The experts identified several ways that researchers expect to speed up the drug discovery process and improve efficiency. One method involves emphasizing the importance of cancer biomarkers, which are genes, proteins or other substances that characterize a specific tumor’s makeup. These biomarkers are often the target for cancer therapies.

Workman said identifying patients’ biomarkers before launching a clinical trial is key to effectively testing drugs. He described a trial he worked on where some participants responded to a new therapy, while others did not. They then had their DNA sequenced, and researchers discovered the people who responded to the drug had an EGFR mutation, while those who did not exhibit a response lacked the mutation. Workman noted trials that use preselection biomarkers have double the success of those that do not. Furthermore, from 2016 to 2020, 85% of approved oncology drugs went through trials where participants were selected based on their biomarkers.

Another way to improve the process is using artificial intelligence (AI) to accelerate research. Barker noted past research has collected a wealth of data, and now AI can help synthesize that data into useful information. “We’re entering a period now where understanding of cancer will be, in large measure, driven by data,” she said.

Workman highlighted AlphaFold, an AI program that can accurately predict the structure of different proteins produced by cancer cells. With knowledge of the structure, researchers can develop drugs to bind to those proteins.

Workman also expressed excitement about using a “digital twin”—a type of AI that builds a mathematical database model and then conducts experiments within that model instead of performing them in real life on an animal or a tissue sample. Having the program predict results can avoid time wasted on unsuccessful experiments. “It’s a super sophisticated way of computationally predicting the results of an experiment, and then that can be taken to patients,” he said.

“I have no doubt that AI will eventually impact all stages of the drug discovery pathway and routine clinical use,” Workman said.

All of these advances in speed and efficiency are critical to the end users of these drugs: cancer patients. “As a patient, we want to see results that are moving forward, that are giving us more options,” said Howard Brown, a two-time stage IV cancer survivor who works both as a patient advocate and as an internet software entrepreneur.

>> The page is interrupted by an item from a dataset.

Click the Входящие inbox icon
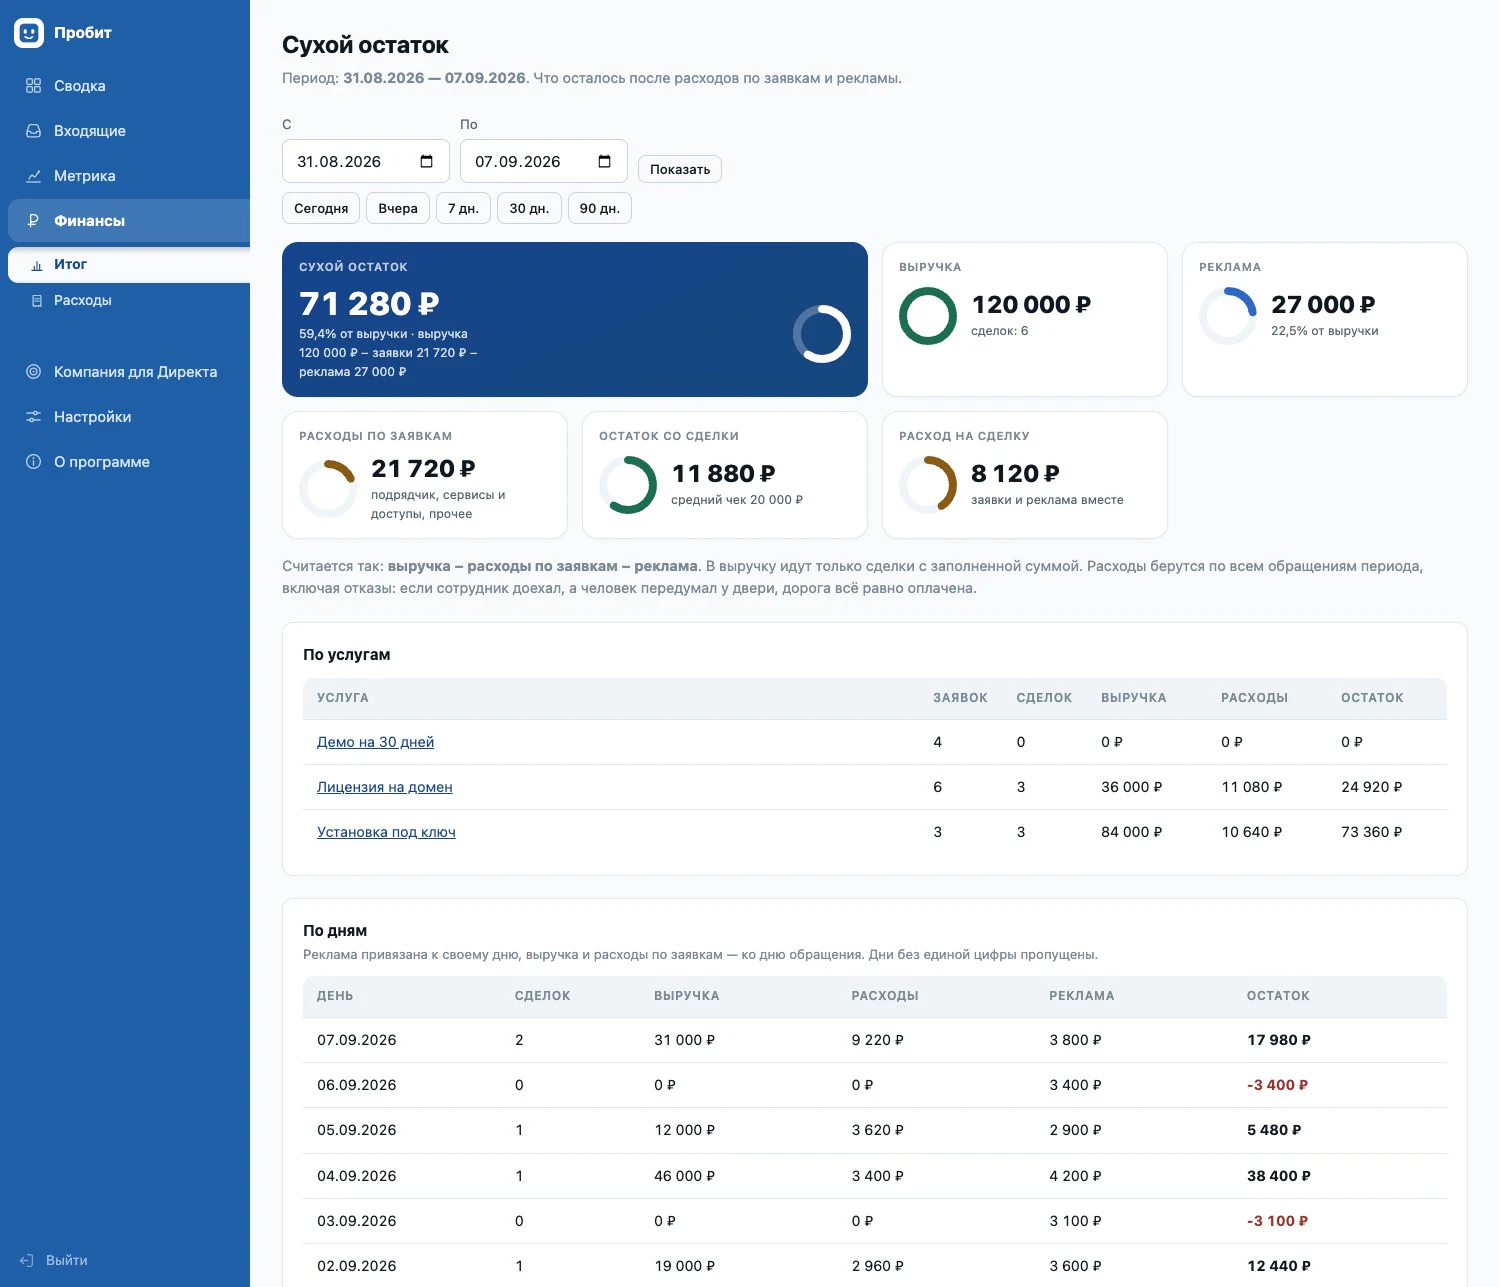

Brown, who has participated in two clinical trials of cancer drugs, emphasized that, as participants, patients play a key role in the drug development process. Brown said in order for people with cancer to effectively participate in trials, drug developers need to simplify the enrollment process, get patient advocates involved in trial design, have trial participants reflect real-world diversity, and consider a drug’s potential long-term side effects.

“We’re doing good, but we have to do better, and we have to have more sense of urgency,” Brown said.

Thomas Celona is the associate editor for Cancer Today.